Отдаленные от основных баз, оторванные от фронта, в тяжелых условиях и под непрекращающимся огнем противника, храбрые гангутцы не только смело и стойко держатся и обороняются, но и смело наступают, наносят белофиннам ощутительные удары, захватывая острова, пленных, боевую технику, секретные документы.
Ваша активность — хороший метод обороны. Смелость и отвага гарнизона — лучший залог успеха в окончательной победе над врагом.
Передайте героическим защитникам базы от Главного командования северо-западного направления нашу благодарность и искреннее восхищение их мужеством и героизмом.
Главком: Ворошилов, Жданов».
Такая высокая оценка укрепила наступательный порыв гарнизона. Политотдел базы, возглавляемый полковым комиссаром Петром Ивановичем Власовым, развернул большую политическую работу в частях в связи с этим поздравлением. Радиограмма была размножена листовкой и напечатана в нашей газете, тоже работавшей под огнем. Как раз в этот праздничный день на пороге редакции был убит редактор базовой газеты батальонный комиссар Федор Зудинов, были ранены краснофлотцы из типографии — не было уже на полуострове места, недоступного снарядам. Но газета продолжала выходить, а в нашем гарнизоне она играла особую роль. Мы редко получали газеты из Таллина и Кронштадта, а потом и совсем перестали их получать. Редактором стал работник политотдела базы полковой комиссар А. Е. Эдельштейн.
Номер базовой газеты с поздравлением от членов Политбюро каждый гангутец хранил как награду.
Глава десятаяТыл и фронт
Чем дальше, тем труднее становилась наша связь с Большой землей. Положение там, на материке, а следовательно, и на море и в воздухе, осложнялось. Немцы захватили Латвию, вторглись в Эстонию, в Белоруссию, на Псковщину, вышли на берег Финского залива, угрожали ближним подступам к Ленинграду. Мы все это чувствовали на себе, флоту становилось все сложнее нас снабжать, связывающие нас коммуникации утончались, вот-вот они прервутся и начнется полная блокада. Оборона, естественно, строилась круговая, мы ее наращивали и в июле, и в августе, и в последующие месяцы. Работ строительных — непочатый край, и воевать надо активно, как приказано командующим флотом и подтверждено в радиограмме Главного командования северо-западным направлением. У нас тоже возникло обычное деление на тыл и фронт, но оно было, конечно, условным. Фронт — это там, куда достает автомат и пулемет врага. Тыл — там, где рвутся только снаряды и бомбы. Значит, город, порт, аэродром — все это тыл. О характере жизни такого тыла можно судить и по уже рассказанному, и по хронике событий второго месяца войны — конца июля и не менее жарких недель августа.
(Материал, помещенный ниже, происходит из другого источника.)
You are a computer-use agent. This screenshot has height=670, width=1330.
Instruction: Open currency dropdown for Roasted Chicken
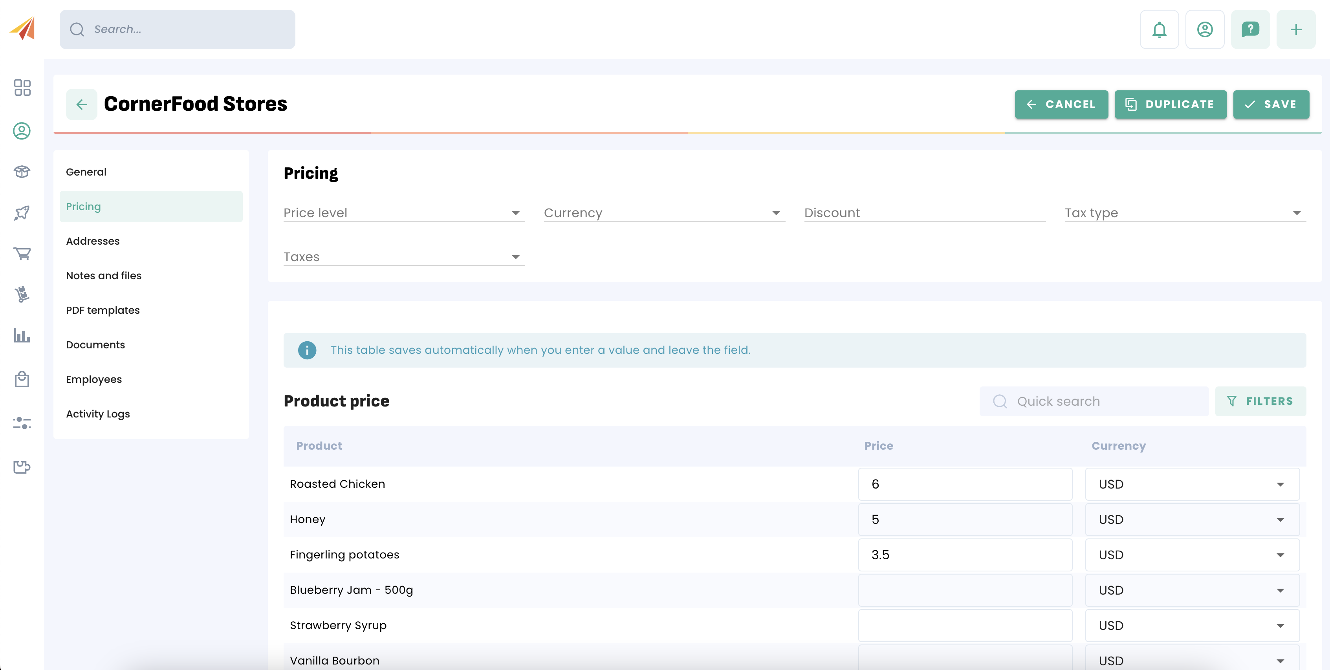(1192, 484)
Утром 26 июля из Таллина пришел флотский военный транспорт «Металлист» с важнейшими для нас грузами, включая продовольствие и боезапас. За десять дней до этого мы уже почувствовали сложность разгрузки транспортов в порту под огнем броненосцев и береговых батарей противника. Он видит каждый идущий к нам корабль еще на далеких подходах к полуострову и сразу же нацеливает дальнобойные орудия на порт. Но разгружать боезапас на рейде тяжело, это надо проделать быстро и как можно скорее вывезти груз из города в места рассредоточения.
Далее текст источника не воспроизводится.